**Dataset content:**
▼▼▼
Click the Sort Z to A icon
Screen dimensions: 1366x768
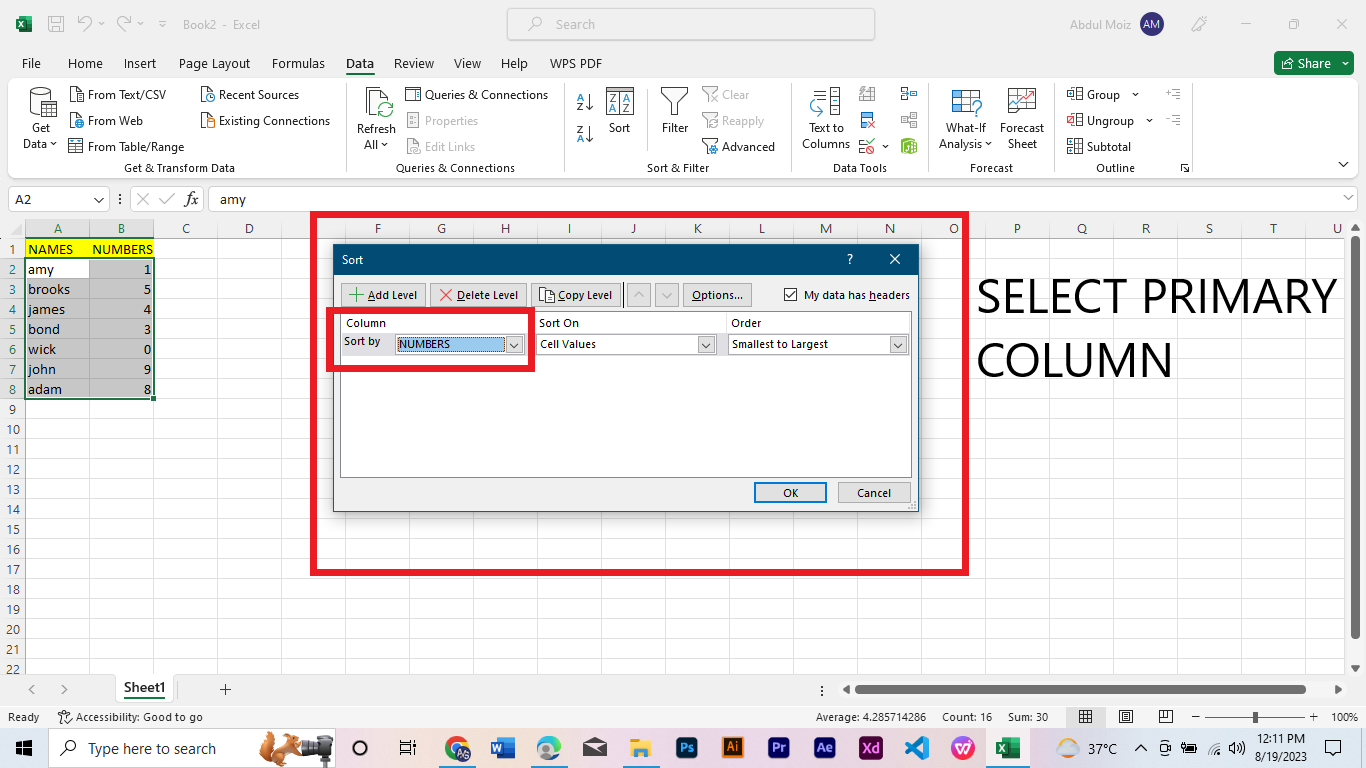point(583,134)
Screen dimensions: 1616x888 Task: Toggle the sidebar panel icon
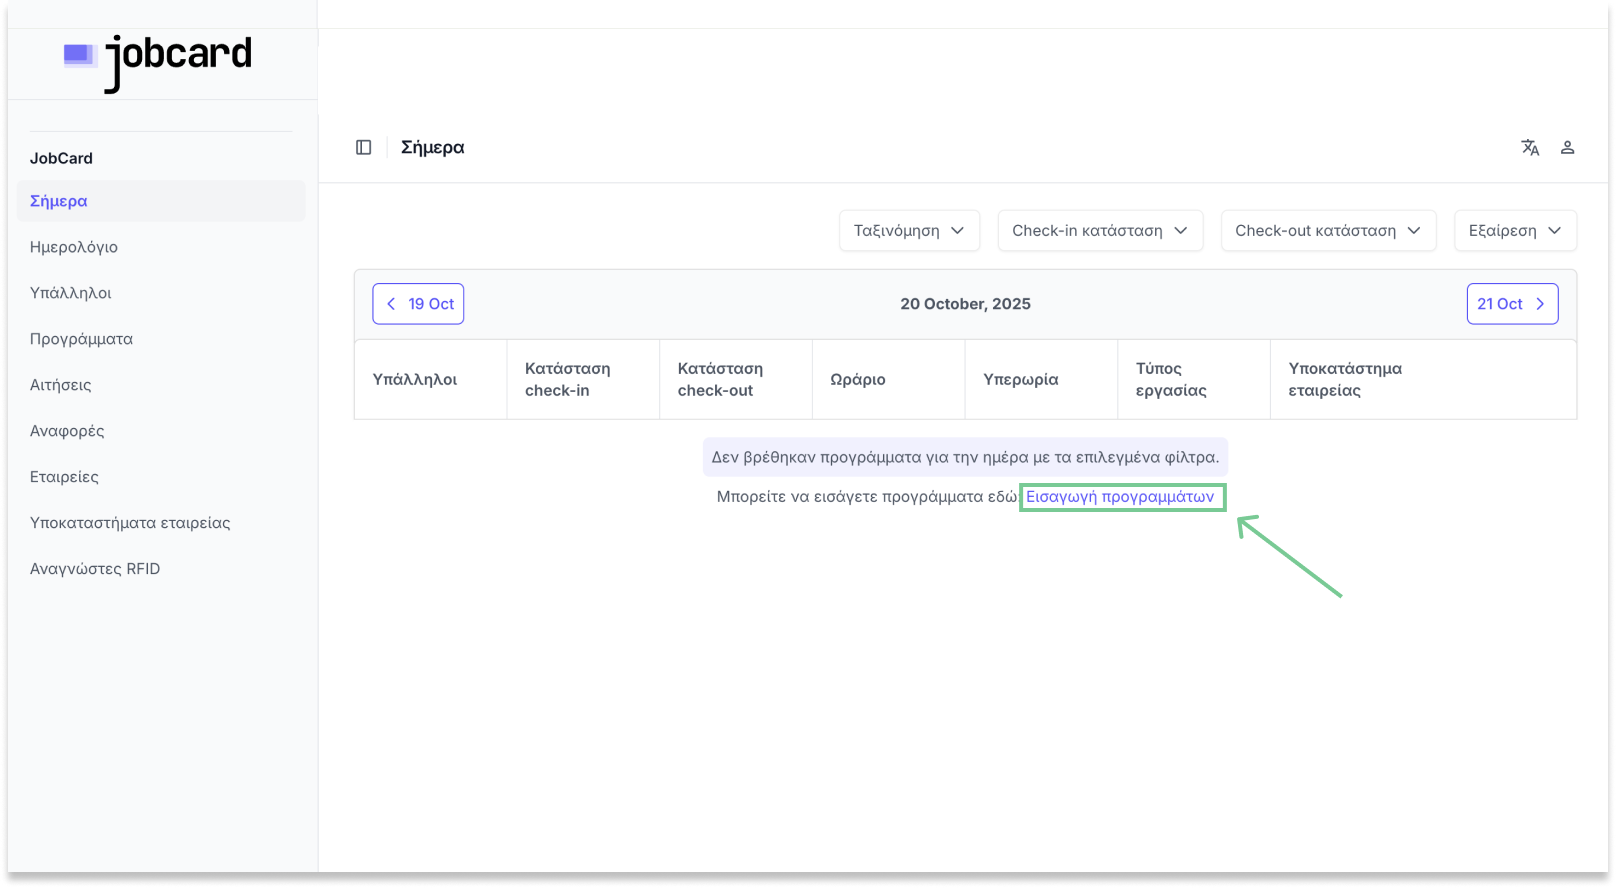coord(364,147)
▲▲▲
▼▼▼
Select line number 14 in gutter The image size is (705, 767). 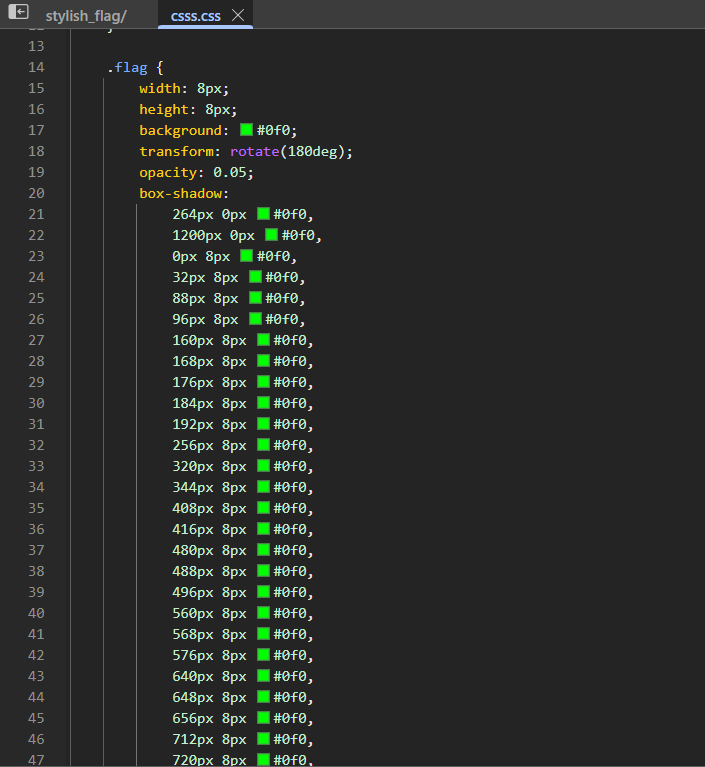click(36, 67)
▲▲▲
**What you are asked to do:** Count the lines of the material above that contain the word "dimensions", and reply with the number alone.

**Output below:** 2